Nothing but the records, repeated word for word and free of pictures, belongs in the answer.

(Data provided begins)

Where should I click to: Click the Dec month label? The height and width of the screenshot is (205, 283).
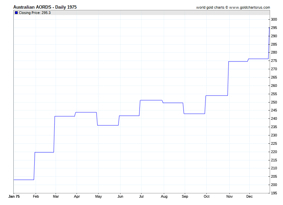(x=249, y=197)
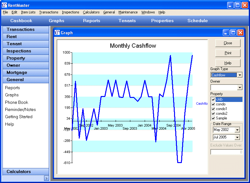
Task: Uncheck the condo1 property checkbox
Action: click(x=213, y=109)
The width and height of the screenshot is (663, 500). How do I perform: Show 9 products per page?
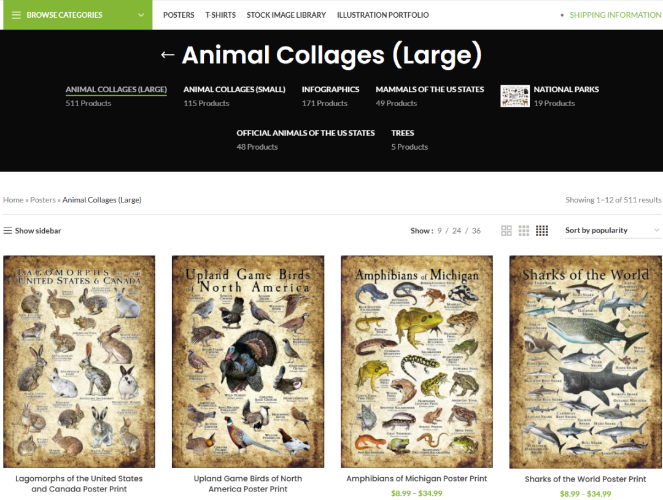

(Data provided ends)

_Exercise answer_
Where should I click to: Click the Dec month label? The height and width of the screenshot is (205, 283).
(x=249, y=197)
Task: Uncheck the condo1 property checkbox
Action: click(x=213, y=109)
The width and height of the screenshot is (663, 500). How do I perform: Show 9 products per page?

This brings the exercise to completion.